Aku gak salah dengar tuh? Ikmal melawan guru?”aku begitu terkejut mendengar
sebuah gossip panas yang beredar di sekolah. Ikmal melawan guru. Ikmal
bertengkar dengan guru. Guru killer
musuh semua siswa. Guru sejarah itu? Ini gila.
“iya,
aku liat sendiri dengan kedua mataku. Aku juga tidak tahu pasti apa penyebab
kejadian itu. Yang jelas Ikmal marah besar. Ia sampai keluar kelas dengan wajah
merah semerah air”jawab Silvie, teman sekelas Ikmal.
“Ampun
deh! Sejak kapan air warnanya merah? Yang ada air itu bening”Windy menimpali
“tau
nih Silvie. Kalo bermajas tuh yang bener dikit dong! Yang warna merah itu kan
darah bukan air”
“maksudnya
tuh air darah. Kalian sih, belum juga selesai udah dipotong-potong aja kayak
lintasan kereta api”Silvie membela diri.
Dari
percakapan di atas, dapat disimpulkan bahwa pasti nilai bahasa Indonesia Silvie
begitu buruk. Terutama untuk materi majas. Lupakan nilai bahasa Indonesia
Silvie. Sekarang di mana keberadaan Ikmal? Gossip ini begitu cepat menyebar dan
tentu saja berkembang biak dengan mudahnya. Seperti makhluk hidup, anak tidak
akan pernah semirip induknya. Walaupun ada beberapa sifat yang sama. Begitu
pula dengan gossip ini. Ini adalah rumus para wartawan gossip.
***
Kejadian
tadi begitu cepat menyebar. Padahal yang menyaksikan kejadian tersebut hanya 34
pasang mata dikurangi 2 pasang dariku dan guru sejarah itu. Walau demikian,
cerita itu kini menyebar entah ke berapa ratus pasang telinga. Tentu saja,
cepat atau lambat cerita ini akan terdengar di telinga Julie. Entah apa yang
akan dikatakannya. Apa yang akan dikatakannya? Bodoh! Dia tidak akan peduli.
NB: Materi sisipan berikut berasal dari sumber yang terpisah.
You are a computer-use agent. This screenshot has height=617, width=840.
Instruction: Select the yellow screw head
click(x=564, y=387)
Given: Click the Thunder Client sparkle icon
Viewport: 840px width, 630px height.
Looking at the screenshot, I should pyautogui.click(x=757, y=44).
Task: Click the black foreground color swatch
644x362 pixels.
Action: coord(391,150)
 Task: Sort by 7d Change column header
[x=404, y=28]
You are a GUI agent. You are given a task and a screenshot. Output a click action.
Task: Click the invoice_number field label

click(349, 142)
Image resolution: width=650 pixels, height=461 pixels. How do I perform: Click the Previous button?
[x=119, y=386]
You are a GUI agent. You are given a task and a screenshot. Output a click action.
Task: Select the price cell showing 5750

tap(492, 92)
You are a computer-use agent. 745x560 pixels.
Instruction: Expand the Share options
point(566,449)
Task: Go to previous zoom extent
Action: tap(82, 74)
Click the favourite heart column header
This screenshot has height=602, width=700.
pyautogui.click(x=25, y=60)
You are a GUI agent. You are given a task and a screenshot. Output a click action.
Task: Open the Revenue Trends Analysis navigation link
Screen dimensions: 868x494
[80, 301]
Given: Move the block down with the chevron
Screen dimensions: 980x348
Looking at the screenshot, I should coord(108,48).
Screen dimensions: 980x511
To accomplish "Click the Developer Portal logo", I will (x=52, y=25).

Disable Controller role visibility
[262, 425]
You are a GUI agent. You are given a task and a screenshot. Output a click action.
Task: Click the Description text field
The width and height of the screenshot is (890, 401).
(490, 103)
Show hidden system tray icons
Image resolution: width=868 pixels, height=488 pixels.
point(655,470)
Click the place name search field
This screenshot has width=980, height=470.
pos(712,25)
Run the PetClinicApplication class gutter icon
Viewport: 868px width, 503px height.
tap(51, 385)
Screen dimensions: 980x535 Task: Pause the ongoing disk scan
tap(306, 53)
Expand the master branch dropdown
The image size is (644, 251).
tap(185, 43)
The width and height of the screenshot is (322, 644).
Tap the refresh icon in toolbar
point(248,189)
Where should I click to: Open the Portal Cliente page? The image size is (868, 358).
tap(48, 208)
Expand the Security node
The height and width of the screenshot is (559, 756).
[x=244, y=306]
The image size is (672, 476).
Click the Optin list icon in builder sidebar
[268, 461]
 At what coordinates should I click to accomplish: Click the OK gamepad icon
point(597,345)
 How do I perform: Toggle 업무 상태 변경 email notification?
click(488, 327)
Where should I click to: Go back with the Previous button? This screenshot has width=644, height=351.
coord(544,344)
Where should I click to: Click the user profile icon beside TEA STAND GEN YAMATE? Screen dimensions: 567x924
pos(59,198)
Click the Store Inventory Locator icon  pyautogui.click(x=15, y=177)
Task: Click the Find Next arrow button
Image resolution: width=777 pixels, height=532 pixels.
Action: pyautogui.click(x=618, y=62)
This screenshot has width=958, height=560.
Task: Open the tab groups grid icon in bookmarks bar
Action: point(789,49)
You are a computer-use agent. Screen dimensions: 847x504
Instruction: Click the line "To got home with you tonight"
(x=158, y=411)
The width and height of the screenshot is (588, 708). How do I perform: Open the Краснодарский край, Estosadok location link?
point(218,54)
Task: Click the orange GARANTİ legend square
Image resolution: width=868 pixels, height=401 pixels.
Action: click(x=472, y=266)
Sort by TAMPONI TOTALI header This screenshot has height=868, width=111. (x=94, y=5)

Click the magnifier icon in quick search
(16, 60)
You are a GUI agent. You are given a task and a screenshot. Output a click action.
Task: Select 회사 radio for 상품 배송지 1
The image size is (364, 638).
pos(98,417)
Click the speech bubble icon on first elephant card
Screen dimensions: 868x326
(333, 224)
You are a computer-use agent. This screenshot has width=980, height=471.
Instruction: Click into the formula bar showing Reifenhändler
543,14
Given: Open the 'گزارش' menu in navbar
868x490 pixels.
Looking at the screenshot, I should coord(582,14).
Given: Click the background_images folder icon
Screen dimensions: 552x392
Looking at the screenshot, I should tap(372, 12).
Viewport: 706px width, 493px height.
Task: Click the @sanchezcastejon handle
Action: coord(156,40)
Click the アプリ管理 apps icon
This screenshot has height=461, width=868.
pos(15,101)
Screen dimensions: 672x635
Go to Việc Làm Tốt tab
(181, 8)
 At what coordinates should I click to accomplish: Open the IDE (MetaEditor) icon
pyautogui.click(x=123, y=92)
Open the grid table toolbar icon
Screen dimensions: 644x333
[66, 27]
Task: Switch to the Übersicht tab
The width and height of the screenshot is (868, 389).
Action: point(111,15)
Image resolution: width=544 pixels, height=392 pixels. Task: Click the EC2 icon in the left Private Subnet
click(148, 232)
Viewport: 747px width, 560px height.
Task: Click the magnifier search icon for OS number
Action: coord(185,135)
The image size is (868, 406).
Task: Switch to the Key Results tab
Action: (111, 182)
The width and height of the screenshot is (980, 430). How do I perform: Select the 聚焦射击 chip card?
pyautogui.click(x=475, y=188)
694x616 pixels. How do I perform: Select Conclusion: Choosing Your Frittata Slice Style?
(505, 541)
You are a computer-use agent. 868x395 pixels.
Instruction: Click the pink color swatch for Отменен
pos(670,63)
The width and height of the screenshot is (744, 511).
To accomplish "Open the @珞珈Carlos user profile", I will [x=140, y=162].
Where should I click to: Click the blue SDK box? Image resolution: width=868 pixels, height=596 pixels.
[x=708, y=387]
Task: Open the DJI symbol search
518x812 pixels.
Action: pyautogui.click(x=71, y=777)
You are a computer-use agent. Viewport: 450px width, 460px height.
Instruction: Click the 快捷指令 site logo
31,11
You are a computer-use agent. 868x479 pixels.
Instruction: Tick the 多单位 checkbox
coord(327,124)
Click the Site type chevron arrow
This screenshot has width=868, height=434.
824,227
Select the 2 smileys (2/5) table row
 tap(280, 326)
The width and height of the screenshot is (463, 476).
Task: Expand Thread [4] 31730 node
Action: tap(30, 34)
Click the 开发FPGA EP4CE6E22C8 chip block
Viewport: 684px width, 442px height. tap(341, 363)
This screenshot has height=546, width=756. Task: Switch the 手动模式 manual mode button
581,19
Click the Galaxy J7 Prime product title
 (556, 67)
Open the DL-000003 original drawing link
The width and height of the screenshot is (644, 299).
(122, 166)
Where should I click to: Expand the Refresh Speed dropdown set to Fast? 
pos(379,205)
Berhenti berpikir dirimu begitu penting untuknya.
“Hey
si pelanggar peraturan!”
“Hey!
Baru saja aku memikirkanmu, sekarang kamu sudah berdiri di depanku”
“ciee…
yang mikirin aku. Ngapain kamu mikirin aku? Mending kamu mikirin tuh
pelanggaran yang kamu lakukan. Kamu fikir itu baik?”
“kamu
sendiri. Kamu pikir bolos itu baik?”
“enggaklah”
“enggak
baik, tapi tetap kamu lakukan”
“gak
ada hubungannya. Kenapa kamu bisa ngelakuin hal sebodoh itu?”
“kamu
sendiri dulu kenapa bisa bolos?”
“karena
aku bosan di sekolah”
“mungkin
dengan alasan yang sama. Aku juga bosan dengan pelajaran yang begitu
tenang”nah! Jawaban apa lagi ini? Sekarang aku bisa mendapati wajah Julie hanya
menatapku setengah tidak percaya. “biasa aja kali ngeliatinnya. Kamu pikir aku
hantu apa?”
“menurut
kamu,kamu tidak akan mendapat hukuman
apa?”tanyanya lagi tanpa mempedulikan gurauanku.
“paling
juga diskors”
“diskors?
Dan kamu masih bisa berbicara sesantai itu? percaya sama aku, kamu pasti juga
akan dapat hukuman di rumah”
“iya,
percaya kok”
“kamu
ngelakuin pelanggaran seberat itu dan menanggapinya sesantai ini? Alasan kamu
juga sungguh tidak jelas. Sangat tidak jelas. Bosan dengan ketenangan? Itu
bukan alasan. Aku tidak percaya. Dia guru yang paling ditakuti di sekolah ini.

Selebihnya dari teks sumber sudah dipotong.